Your Windows environment variables may look something like this now
Download/clone windows utilities for corresponding Hadoop version
Go to Github/steveloughran/winutils and clone/copy the Windows utilities for your Hadoop version to your local Hadoop directory. Copy \winutils-master\winutils-master\hadoop-2.7.1\bin and paste into your Spark install. For us this would be D:\spark\spark-2.2.0-bin-hadoop2.7\bin.
Make /tmp/hive writable
To avoid a common error (see e.g. The root scratch dir: /tmp/hive on HDFS should be writable. Current permissions are: rw-rw-rw- (on Windows) or Apache Spark installation on Windows 10 open CMD as administrator and run below against your Spark directory where Winutils should reside (so in our case in D:\spark\spark-2.2.0-bin-hadoop2.7\bin\bin)
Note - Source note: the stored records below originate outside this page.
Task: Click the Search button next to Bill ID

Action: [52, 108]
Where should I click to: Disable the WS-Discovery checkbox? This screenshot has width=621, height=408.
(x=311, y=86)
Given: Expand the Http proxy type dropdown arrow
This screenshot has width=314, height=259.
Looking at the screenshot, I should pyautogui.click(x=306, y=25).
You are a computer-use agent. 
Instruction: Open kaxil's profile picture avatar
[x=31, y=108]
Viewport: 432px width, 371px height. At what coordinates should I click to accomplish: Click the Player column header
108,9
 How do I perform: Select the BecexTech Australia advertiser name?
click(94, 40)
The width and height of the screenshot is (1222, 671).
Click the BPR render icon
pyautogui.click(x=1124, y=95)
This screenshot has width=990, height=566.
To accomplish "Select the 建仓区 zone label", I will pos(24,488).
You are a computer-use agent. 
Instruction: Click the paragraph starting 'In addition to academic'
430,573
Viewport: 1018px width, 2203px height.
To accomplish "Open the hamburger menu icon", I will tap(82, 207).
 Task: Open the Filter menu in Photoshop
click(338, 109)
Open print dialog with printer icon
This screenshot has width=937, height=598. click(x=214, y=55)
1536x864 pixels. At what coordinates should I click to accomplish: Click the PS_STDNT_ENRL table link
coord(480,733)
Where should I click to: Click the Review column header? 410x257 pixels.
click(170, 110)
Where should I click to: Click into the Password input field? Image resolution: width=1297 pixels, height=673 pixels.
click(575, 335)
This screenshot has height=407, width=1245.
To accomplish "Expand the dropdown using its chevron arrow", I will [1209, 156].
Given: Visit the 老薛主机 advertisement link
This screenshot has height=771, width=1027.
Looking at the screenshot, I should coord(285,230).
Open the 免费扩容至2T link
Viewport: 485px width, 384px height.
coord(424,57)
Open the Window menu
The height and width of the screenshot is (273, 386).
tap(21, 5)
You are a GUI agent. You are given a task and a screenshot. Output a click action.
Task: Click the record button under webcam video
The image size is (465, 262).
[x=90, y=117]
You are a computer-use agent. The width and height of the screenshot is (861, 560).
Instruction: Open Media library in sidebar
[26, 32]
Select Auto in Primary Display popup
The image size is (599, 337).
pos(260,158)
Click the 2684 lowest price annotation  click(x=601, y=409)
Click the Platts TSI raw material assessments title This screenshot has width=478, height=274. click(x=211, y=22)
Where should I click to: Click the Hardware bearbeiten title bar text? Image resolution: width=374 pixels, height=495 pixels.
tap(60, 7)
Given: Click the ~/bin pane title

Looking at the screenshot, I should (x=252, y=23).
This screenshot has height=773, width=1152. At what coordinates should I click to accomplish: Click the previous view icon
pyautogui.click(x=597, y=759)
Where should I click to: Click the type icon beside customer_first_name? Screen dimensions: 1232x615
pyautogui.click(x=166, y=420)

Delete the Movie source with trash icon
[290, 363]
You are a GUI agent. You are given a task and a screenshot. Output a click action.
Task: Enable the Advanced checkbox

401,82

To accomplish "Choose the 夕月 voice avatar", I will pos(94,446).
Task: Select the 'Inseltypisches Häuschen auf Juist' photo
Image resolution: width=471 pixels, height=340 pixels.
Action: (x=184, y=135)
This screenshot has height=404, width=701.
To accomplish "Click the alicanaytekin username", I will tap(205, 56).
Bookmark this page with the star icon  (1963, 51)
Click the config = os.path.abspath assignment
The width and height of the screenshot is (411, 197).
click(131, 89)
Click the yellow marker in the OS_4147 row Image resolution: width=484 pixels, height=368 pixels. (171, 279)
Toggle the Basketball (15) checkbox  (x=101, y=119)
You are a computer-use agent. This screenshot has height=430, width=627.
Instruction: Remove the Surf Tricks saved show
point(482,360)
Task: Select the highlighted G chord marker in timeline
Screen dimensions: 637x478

D:\>spark\spark-2.2.0-bin-hadoop2.7\bin\bin\winutils.exe chmod 777 \tmp\hive
Run Spark shell
Finally, we can test our Spark installation by running the shell
spark-shell
Your output should look something like below
We execute a minimal example from Apache Spark Quick Start (note that the README file is located one directory up) to test basic functionality.
val textFile = spark.read.textFile("../README.md")
textFile.count() // Number of items in this Dataset
textFile.first() // First item in this Dataset
Since the Linux subsystem for Windows inherits the Path variables from Windows, we can run the same without further adjustments on Bash on Ubuntu on Windows
Run PySpark
Assuming you also want to use Python with Spark via PySpark and have followed above setup instructions, you can open a new CMD and type below to test if PySpark works
pyspark
# we show it with bin/pyspark but both will work if your environment variables are properly set
Again, we execute a minimal example from Apache Spark Examples.
text_file = sc.textFile("README.md")
counts = text_file.flatMap(lambda line: line.split(" ")) \
.map(lambda word: (word, 1)) \
.reduceByKey(lambda a, b: a + b)
print(counts)
As before, the same command works in Bash but note the default Python version used
In case you want to work with a different Python version, adjust respective Bash configuration file to export the environment variable (see line below). In our case, we use Python3.4 and define it in the .profile
file in the Bash home directory (~
).
export PYSPARK_PYTHON=python3.4
The PySpark shell now runs Python 3.4 as default (this obviously needs to be adjusted in case you like to run a different Python version).